Taxista de Canoinhas preso por tráfico: o outro lado da história

Familiares e amigos e colegas de trabalho pedem justiça para o taxista.
Na tarde de sexta-feira (10), amigos e companheiros de trabalho de Odair Almeida fizeram uma carreata pelas ruas de Canoinhas, manifestando o desejo de justiça no caso do taxista.

Odair foi preso sob suspeita de tráfico de drogas após seu veículo ser abordado por policiais na BR-280 em Rio Negrinho, na noite do dia 4 de julho, por volta das 22h00.

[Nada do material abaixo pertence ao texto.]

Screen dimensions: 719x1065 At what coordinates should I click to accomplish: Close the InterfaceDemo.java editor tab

No interior do veículo táxi Fiat/Siena, foram encontrados cinco tabletes de maconha, pesando 4,9 quilogramas, e 300 gramas de crack.  No momento da abordagem, Odair conduzia duas passageiras: C.C.R.S. e J.G.




Os três tiveram a prisão efetuada em flagrante delito pela posse e transporte de entorpecentes, sendo conduzidos para a Delegacia de Polícia Civil de São Bento do Sul.
O fato foi amplamente divulgado pela mídia local/regional e nas Redes Sociais, com os dados fornecidos por policiais militares que participaram da ocorrência.

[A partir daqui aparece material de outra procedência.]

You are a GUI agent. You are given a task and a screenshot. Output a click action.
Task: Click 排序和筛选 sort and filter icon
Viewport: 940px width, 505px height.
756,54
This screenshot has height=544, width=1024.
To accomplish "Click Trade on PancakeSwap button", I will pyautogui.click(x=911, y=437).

Passado mais de um mês do fato, o Canoinhas Online teve acesso aos documentos do processo no Ministério Público de Santa Catarina, inclusive ao teor do Habeas Corpus que foi impetrado pela defensoria do taxista.

O outro lado da história

Na condição de taxista, Odair fora contratado pela outra acusada, C.C.R.S, que lhe havia pago a quantia de R$ 400,00 (quatrocentos reais) para realizar uma viagem de táxi de Canoinhas à Joinville, uma vez que a mesma desejava efetuar uma visita no Presídio de Joinville.

Logo após sair de um posto de combustíveis às margens da BR-280 em Rio Negrinho, o taxista recebeu sinais de parada, vindos de uma viatura da Polícia Militar daquele município.
Não resistiu a prisão, nem tampouco tentou fugir, conforme os policiais chegaram a narrar em seus depoimentos, mas tão-somente parou o veículo em um local seguro, haja vista que se encontrava em cima de uma ponte e na pista de rolamento da BR 280 quando fora abordado pelos policiais militares.

Em busca pessoal, nada foi encontrado com Odair nem com as duas passageiras, mas em busca veicular, foram encontrados em uma bolsa, aos pés da passageira que estava no banco dianteiro, a substância crack, e em uma sacola térmica no banco traseiro, a substância maconha.

Quando interpelados para que entregassem os seus aparelhos celulares, não só o taxista Odair, mas também a acusada J.G., prontamente o entregaram às autoridades policiais, mas a acusada C.C.R.S. só veio a faze-lo após danificar o aparelho e subtrair o respectivo chip.

Já na delegacia, a passageira C.C.R.S. assumiu a posse da droga e afirmou categoricamente que o taxista Odair não sabia do fato, sendo tão somente contratado para levá-las a Joinville. Confessou expressamente ser de sua responsabilidade o transporte da droga e que esse teria sido o motivo real da viagem, ainda que essa tenha declarado, enganosamente, para o taxista, que iria ao Presídio de Joinville.

Afirmou também que colocou pó de café junto aos entorpecentes para mascarar o cheiro forte e característico da substância maconha.

As duas passageiras, J.G. e C.C.R.S.  também estão presas por suspeita de tráfico. Foto: PM/Divulgação
A respeito da alegação dos policias que ao fazerem consulta ao sistema de veículos, quanto a placa do táxi abordado, chegou-se ao nome do proprietário  e contra este verificou-se a existência de diversos boletins de ocorrência, não consta nos autos quanto a eventuais "antecedentes criminais" do taxista, sendo esse primário, sem qualquer mácula ao seu prontuário junto a Polícia Judiciária.

A despeito de todas essas informações, a justiça negou o pedido da liminar de soltura e afirmou que a prisão provisória é medida imprescindível até que todos os fatos sejam apurados, inclusive a perícia nos aparelhos celulares que foram apreendidos.
Odair está preso desde o dia dos fatos, em Rio Negrinho, aguardando a conclusão das investigações.

*Informações retiradas dos autos do processo do Ministério Público de Santa Catarina.